Pâdişâhın sarayında İslâm ahlâkı en güzel
şekliyle yaşanır, buradan halka yayılırdı. Enderunda yetiştirilerek taşra çıkarılan beyler ve askerler
bir taraftan haremde yetiştirilerek üstün ahlâk
sâhibi kimselerle evlendirilen câriyeler, güzel
ahlâkın çevreye yayılmasında başlıca âmil oldular.
Memlekette umûmî kâideler dâhil gayri
müslimler hâriç herkes İslâm ahlâkına ve örfe uymak
mecburiyetindeydi. Vatanseverlik, Osmanlılık
şuuru, vakâr, büyüğe hürmet, küçüğe şefkât, vefâ
ve sadâkat, hayırseverlik, cömertlik, merhamet
ve müsâmaha, tevekkül, nâmus, temizlik, hayvan
ve bitki sevgisi, his, kıymet ve idealleri başlığı altında
toplanabilen ahlâk ölçülerine riâyet edilirdi.

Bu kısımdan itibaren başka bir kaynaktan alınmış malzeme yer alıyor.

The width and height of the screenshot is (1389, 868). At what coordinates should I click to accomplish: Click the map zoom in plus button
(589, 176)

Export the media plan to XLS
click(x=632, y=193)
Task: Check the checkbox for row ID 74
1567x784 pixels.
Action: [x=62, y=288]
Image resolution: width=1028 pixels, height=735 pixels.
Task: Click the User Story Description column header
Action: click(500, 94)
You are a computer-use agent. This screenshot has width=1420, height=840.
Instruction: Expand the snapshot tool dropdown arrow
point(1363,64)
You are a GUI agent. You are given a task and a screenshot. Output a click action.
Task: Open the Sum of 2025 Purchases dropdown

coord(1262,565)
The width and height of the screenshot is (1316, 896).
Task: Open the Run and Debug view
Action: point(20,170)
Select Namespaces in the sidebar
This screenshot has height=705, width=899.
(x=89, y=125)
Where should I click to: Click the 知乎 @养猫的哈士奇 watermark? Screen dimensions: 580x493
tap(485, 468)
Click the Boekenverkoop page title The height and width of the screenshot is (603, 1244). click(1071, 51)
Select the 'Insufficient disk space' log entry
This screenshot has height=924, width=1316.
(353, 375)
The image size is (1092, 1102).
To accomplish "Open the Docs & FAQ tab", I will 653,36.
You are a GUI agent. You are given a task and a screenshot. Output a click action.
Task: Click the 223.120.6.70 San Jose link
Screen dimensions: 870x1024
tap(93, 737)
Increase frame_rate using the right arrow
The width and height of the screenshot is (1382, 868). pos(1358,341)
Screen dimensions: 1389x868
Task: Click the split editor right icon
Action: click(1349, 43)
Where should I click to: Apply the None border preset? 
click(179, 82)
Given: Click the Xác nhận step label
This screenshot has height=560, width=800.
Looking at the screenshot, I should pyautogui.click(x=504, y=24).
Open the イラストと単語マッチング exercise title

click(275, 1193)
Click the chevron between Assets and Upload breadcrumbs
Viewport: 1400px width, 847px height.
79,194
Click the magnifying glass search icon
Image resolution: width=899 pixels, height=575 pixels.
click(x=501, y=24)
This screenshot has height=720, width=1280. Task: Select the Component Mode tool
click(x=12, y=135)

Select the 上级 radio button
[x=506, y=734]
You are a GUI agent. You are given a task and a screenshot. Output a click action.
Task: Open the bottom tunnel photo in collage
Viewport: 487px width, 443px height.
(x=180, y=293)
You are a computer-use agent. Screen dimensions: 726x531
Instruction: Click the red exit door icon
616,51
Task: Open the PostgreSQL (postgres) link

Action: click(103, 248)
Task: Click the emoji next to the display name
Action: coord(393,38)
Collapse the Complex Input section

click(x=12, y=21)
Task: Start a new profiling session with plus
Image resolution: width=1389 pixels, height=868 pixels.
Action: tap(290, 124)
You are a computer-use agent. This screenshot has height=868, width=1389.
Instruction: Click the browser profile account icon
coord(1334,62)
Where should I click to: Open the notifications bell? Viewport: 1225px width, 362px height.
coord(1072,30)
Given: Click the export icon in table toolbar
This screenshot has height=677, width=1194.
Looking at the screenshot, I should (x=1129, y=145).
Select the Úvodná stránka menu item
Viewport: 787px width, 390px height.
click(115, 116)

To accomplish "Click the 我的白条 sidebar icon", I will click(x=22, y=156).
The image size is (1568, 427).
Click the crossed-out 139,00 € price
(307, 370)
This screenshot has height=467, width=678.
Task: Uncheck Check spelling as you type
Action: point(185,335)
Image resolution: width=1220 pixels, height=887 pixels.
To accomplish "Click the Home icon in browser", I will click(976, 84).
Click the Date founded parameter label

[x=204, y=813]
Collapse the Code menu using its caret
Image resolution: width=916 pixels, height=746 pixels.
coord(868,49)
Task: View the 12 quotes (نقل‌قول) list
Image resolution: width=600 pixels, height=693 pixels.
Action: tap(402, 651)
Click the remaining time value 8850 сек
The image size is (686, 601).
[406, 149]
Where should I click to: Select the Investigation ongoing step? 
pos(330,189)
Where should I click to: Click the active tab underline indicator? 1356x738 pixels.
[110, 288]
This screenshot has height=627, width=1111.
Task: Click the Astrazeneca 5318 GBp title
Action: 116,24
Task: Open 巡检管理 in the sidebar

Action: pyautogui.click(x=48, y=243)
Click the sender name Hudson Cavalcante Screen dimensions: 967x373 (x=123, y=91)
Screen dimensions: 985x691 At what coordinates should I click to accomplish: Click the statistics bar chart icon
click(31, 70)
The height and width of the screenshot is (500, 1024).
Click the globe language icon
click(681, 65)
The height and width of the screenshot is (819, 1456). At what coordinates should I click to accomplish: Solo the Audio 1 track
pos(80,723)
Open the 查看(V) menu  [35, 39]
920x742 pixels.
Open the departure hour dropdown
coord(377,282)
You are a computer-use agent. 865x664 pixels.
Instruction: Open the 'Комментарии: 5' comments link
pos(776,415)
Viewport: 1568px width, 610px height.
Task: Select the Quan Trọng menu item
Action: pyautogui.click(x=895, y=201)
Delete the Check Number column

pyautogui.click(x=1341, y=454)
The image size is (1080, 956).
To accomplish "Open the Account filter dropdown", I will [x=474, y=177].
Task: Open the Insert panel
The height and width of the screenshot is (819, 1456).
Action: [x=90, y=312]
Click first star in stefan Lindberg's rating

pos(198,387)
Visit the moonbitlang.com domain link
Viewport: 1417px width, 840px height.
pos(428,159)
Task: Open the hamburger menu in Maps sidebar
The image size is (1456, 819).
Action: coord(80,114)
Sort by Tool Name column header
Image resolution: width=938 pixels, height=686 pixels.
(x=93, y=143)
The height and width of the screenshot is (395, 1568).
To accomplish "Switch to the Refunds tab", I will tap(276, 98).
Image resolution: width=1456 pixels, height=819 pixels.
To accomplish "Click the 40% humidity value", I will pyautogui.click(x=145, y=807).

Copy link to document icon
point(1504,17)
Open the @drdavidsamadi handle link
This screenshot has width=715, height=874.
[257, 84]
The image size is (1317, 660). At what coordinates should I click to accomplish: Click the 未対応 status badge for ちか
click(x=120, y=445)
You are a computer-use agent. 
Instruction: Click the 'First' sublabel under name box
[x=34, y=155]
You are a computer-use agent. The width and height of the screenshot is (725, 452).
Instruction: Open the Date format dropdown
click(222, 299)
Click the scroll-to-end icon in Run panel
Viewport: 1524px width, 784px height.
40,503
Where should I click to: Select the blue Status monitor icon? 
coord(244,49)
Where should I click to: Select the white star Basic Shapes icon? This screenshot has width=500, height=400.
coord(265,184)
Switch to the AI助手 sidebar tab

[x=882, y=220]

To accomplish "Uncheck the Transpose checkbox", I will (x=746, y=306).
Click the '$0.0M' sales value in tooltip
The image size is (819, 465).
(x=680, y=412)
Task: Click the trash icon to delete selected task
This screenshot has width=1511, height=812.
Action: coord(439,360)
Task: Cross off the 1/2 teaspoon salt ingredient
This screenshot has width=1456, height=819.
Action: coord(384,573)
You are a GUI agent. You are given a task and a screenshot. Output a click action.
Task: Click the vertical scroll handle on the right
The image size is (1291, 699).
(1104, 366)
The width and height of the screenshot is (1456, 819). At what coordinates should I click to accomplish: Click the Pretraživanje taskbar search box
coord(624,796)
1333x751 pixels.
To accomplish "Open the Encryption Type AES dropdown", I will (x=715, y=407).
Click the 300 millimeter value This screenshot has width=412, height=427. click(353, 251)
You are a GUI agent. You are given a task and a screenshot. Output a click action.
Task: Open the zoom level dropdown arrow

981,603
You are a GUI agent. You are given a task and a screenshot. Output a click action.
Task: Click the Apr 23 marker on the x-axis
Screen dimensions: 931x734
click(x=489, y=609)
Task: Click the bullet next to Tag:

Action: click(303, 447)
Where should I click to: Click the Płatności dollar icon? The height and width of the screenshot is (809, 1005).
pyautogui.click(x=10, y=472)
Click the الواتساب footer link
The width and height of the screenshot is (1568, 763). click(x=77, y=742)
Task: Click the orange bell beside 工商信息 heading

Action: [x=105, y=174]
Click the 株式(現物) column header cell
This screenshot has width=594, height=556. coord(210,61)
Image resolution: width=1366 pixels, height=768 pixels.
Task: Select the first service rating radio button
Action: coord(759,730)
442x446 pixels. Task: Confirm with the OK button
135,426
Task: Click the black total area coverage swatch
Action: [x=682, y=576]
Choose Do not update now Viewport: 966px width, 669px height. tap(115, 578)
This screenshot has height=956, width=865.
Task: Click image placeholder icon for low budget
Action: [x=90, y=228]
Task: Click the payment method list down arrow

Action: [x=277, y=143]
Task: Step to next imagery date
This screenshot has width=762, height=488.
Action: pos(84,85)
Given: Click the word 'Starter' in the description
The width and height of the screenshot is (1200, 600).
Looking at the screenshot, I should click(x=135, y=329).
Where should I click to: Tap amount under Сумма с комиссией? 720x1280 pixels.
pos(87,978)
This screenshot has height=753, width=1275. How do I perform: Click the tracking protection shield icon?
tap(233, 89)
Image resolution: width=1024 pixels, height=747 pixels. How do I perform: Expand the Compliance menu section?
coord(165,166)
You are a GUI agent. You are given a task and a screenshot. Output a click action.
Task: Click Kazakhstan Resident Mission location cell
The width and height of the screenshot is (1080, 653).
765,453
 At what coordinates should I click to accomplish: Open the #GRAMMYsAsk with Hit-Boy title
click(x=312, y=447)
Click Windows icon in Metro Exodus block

Güzel ahlâk, kıymet ölçüleri sâyesinde memleket
emniyet ve huzur içinde olup, tam bir kardeşlik havası
hâkimdi. Osmanlı ahlâkını gören devrin sefir
ve seyyahları yazdıkları eserlerde gıbtayla bahsetmekte
ve okuyanları imrendirmektedirler. Sultan
İkinci Abdülhamîd Han (1876-1909) zamânmda
Osmanlı ülkesinde bulunan Edmondo da
Amicis, Constantinople (İstanbul) 1883 adlı eserinde
şöyle yazmaktadır: “Paşasından sokak satıcısına
kadar istisnâsız her Türkte vakâr, ağırbaşlılık
ve asillik ihtişamı vardır. Hepsi derece farkları
ile, aynı terbiyeyle yetiştirilmişlerdir. Kıyâfetleri
farklı olmasa, İstanbul’da bir başka tabakanın olduğu
belli değildir… İstanbul’un Türk halkı, Avrupa’nın
en nâzik ve kibar cemâatidir. En ıssız
sokaklarda bile bir yabancı için küçük bir hakârete
uğrama tehlikesi yoktur. Namaz kılınırken bile
bir Hıristiyan câmiye girip Müslüman ibâdetini
seyredebilir. Size bakmazlar bile, küstahça bir bakış
değil, sizinle ilgilenen mütecessis bir nazar
dahi göremezsiniz. Kahkaha ve kadın sesi duyamazsınız.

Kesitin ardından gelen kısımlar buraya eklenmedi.